▶ [BRIEF]
Repeat the listing word for word. No pictures belong in the copy.

▶ [RECORDS FOR PROCESSING]
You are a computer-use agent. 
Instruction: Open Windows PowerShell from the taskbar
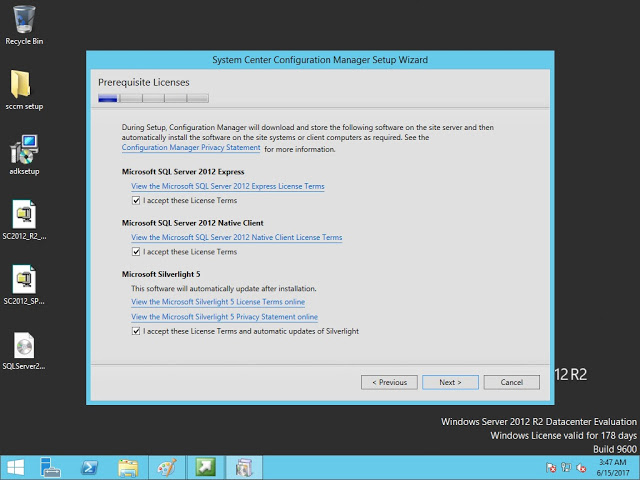coord(90,467)
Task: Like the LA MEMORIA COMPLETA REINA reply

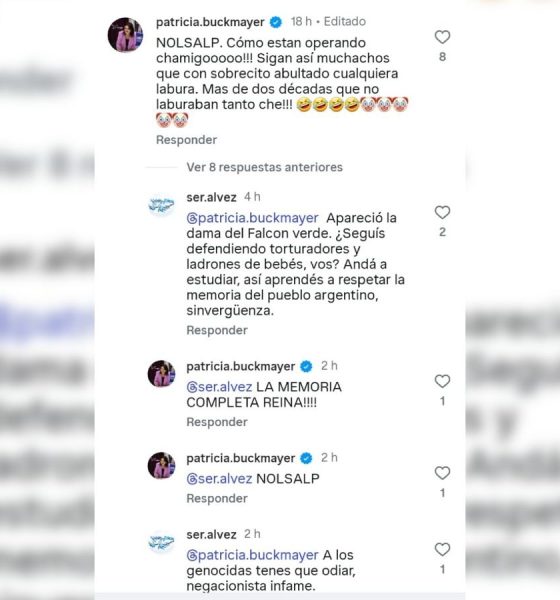Action: (x=442, y=381)
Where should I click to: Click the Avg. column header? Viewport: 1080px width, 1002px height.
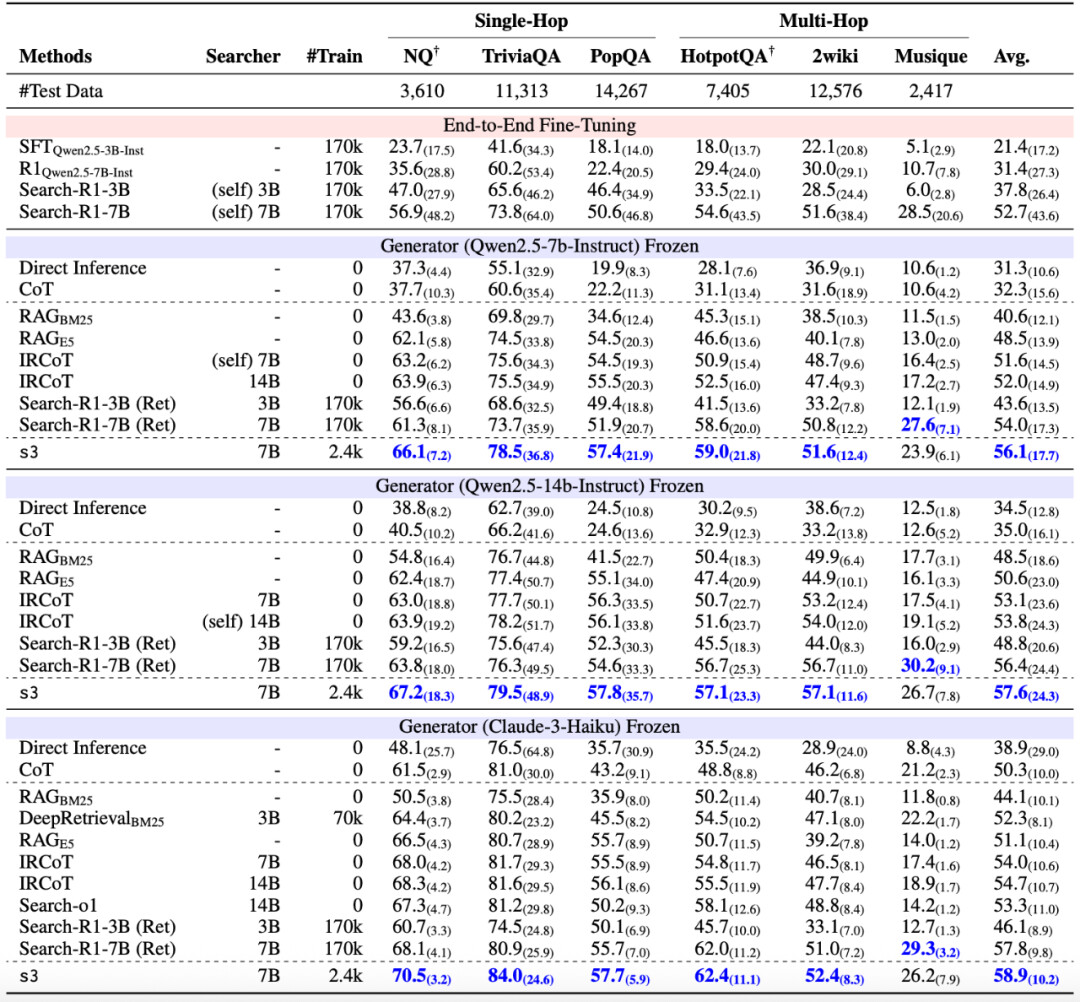1011,56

▶ [SOLUTION FOR THIS TASK]
You are a computer-use agent. 
Instruction: Open Windows PowerShell from the taskbar
coord(90,467)
Task: Like the LA MEMORIA COMPLETA REINA reply

Action: (x=442, y=381)
Where should I click to: Click the Avg. column header? Viewport: 1080px width, 1002px height.
1011,56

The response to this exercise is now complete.